方法 收集某院2011—2015年从临床各类标本中分离出的SAU菌株2 117株(剔除来自同一病人的重复菌株),采用VITEK MS质谱检测仪和VITEK2 Compact全自动细菌鉴定及药敏分析仪进行菌株鉴定,采用K-B法和VITEK2 Compact全自动细菌鉴定及药敏分析仪进行药敏试验,采用WHONET 5.6进行结果分析。
结果 SAU菌株2 117株中,其标本来源占前3位的是创面分泌物(894株)、痰(843株)、胸腹水(126株);检出率占前3位的科室是普外科(421株)、重症监护室(ICU)(223株)、烧伤整形科(215株)。耐甲氧西林金黄色葡萄球菌(MRSA)588株,检出率为27.78%,其标本来源占前3位的是痰(248株)、创面分泌物(235株),胸腹水(45株);检出率前3位的科室是烧伤整形科(122株)、ICU(78株)、胸外科(38株)。SAU对青霉素G的耐药率最高(92.6%),其次是红霉素(80.8%),未发现耐万古霉素、替考拉宁、利奈唑胺的菌株。

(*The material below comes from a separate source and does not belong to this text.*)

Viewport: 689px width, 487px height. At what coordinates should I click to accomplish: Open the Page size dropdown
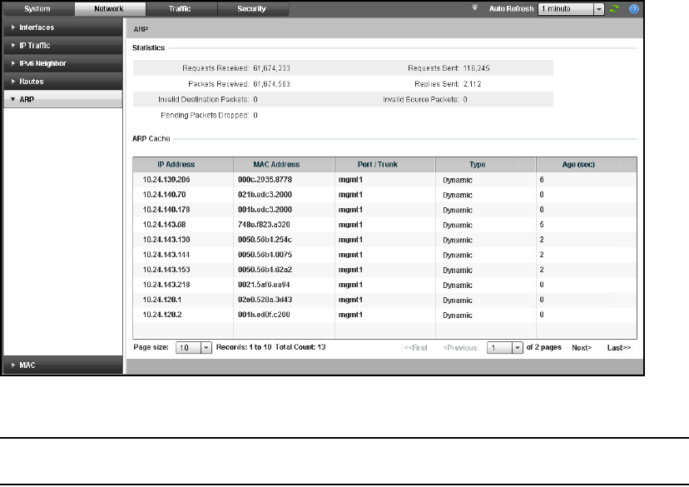206,347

结论 SAU感染的主要途径为呼吸道和皮肤软组织,感染的高危人群为外科和ICU的病人。部分临床科室分离的SAU中MRSA耐药率较高,临床科室应加强MRSA耐药性监测,合理使用抗菌药物。医院感染管理部门可参考数据合理分配院内感染工作,以避免院内感染。
Abstract:
Objective  To investigate the distribution, epidemiological features, and antibiotic resistance of Staphylococcus aureus (SAU) in one hospital in Shandong, China, from 2011 to 2015, and to provide a reference for rational use of antibiotics in clinical practice.
Methods  A total of 2 117 SAU strains isolated from various types of clinical specimens in our hospital from 2011 to 2015 were collected (the strains from the same patient were excluded). VITEK MS mass spectrometer and VITEK2 Compact automatic microbial analysis system were used for strain identification, the K-B method and VITEK2 Compact automatic microbial analysis system were used for drug sensitivity test, and WHONET 5.6 software was used for data analysis.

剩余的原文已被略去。